Last year at this time, not many people knew the name James Haynes. Playing at Orange (Texas) West Orange-Stark in class 3A, Haynes didn't get the exposure of some other prospects in the class of 2010.
Orange is not a big town by any means. It is the last town you hit before crossing over into Louisiana. By his own admission, Haynes is a small-town guy.
"Everybody says that it's the country," Haynes said. "We saw three cars on the road at the same time the other day, and they were all spaced out and people were calling it a traffic jam."
Though it is a small town, Orange is producing a big-time talent.
Haynes attended the Texas Tech prospect camp in June and made a name for himself with a 42-inch vertical jump. He followed that up by clocking in at 4.4 seconds in the 40-yard dash. Soon after, Haynes received an offer from Texas Tech. But Haynes wasn't done.
At Dave Schuman's Ultimate 100 combine in DeSoto, Texas, Haynes continued to wow scouts and coaches. He ran the second-fastest 40 time (4.51 seconds), nearly set the camp record in the standing broad jump at 10 feet 8 (the record was 10-10) and dominated in 7-on-7 drills. All of that was done after sleeping in his car to make it to the camp on time.
"The thing that was most impressive was that he had excellent body control and he can adjust to the ball in the air," national recruiting analyst Barry Every said. "When I was watching 7-on-7, I turned to (camp director) Dave Schuman and said that this kid is so much better than everybody here.
"He's not just a track kid. He had great change of direction. He played wide receiver, but there's no doubt that he could be a safety. And if he can play corner, with those ball skills and that size, there's no doubt that he can be elite."
Because of his size, athleticism and versatility, the "athlete" label is appropriate for Haynes.
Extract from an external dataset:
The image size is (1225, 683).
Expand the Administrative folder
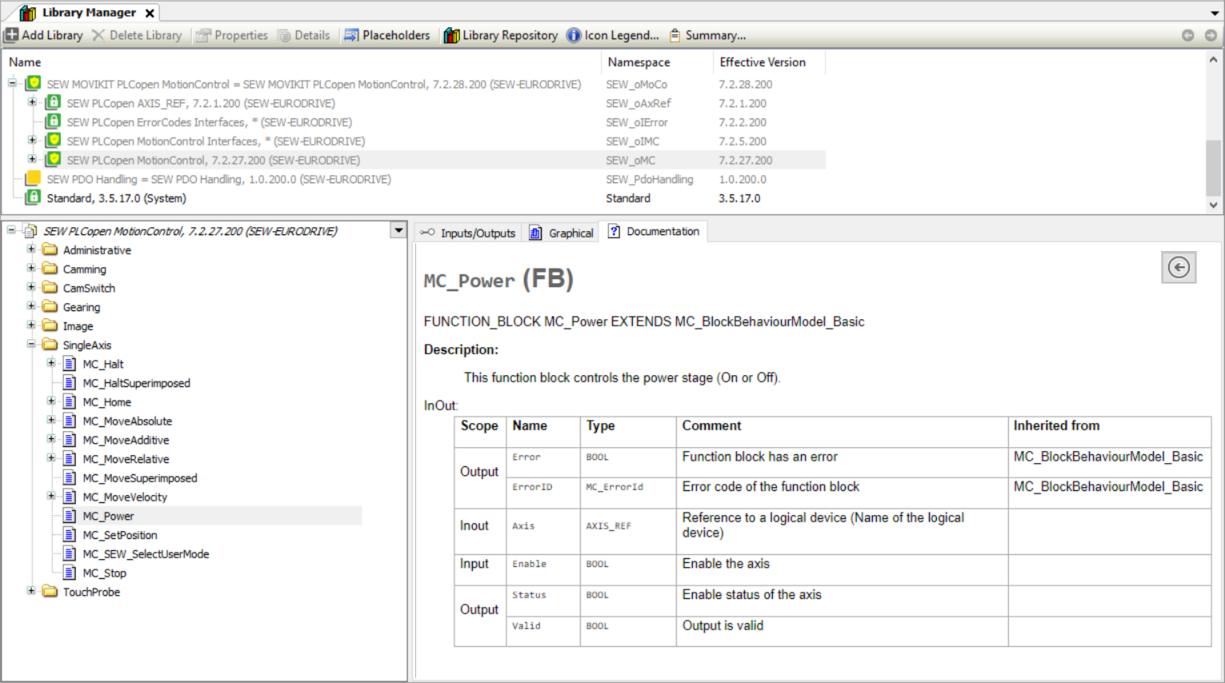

Despite all of his success and work at wide receiver this summer, Haynes' junior season has seen him spend most of his time on defense. He also has plans to get a heavy workload at tailback.
While he thrives on defense now, that hasn't always been the case.
"I like playing both sides of the ball, but I've recently started to grow to defense," he said. "I think it was because I was scared to hit before. I didn't really want to tell anybody, but now I love to hit."
Haynes' presence on defense bolsters an already outstanding unit for West Orange-Stark.
"Our defense is super-fast," he said. "We had the number one defense in Texas, yards per game-wise, last year, and our coach is telling us this year's team is supposed to be better.
Unfortunately for Haynes and his teammates, hurricane season has taken precedence over football season. Because of Hurricane Gustav and Hurricane Ike, the past two games have been cancelled and school has been out of session for the past two weeks.
While most students would be enjoying the break from class, Haynes is itching to hear the school bell ring again.
"I was talking to coach to see if we were going to have practice this week because school was going to start Oct. 6," he said. "That was real disappointing to me, but then they told me they were going to open up on Tuesday. I'm glad we're opening sooner than we were supposed to."
One of the cancelled games likely will be rescheduled, but the most recent cancellation was disappointing for Haynes.
"We were really looking forward to playing this last team (Jasper)," he said. "Our coach said that until we get to the playoffs, that was going to be the most athletic team we would play. It hurts to not be able to test our skills and then not be able to make it up since it's not a district game."
As is the case with many prospects in Louisiana and Texas, Haynes doesn't know for sure if any written offers have come to his school because the hurricane has shut things down. Haynes was getting a lot of mail from the likes of Arizona, Texas Tech, Texas, and North Carolina. When the doors open back up, there are two programs that Haynes will be looking at closely.
"I've been a fan of LSU and Texas Tech, I've always been fans of them," he said. "I like Texas Tech because they run that spread offense, so if I go as a wide receiver, I'll have a good chance to get on the field because they have four wide receivers.
"I like LSU because they're a real smash-mouth team and they hit you in the face, and I like that kind of play. Growing up, it was always between Texas Tech and LSU."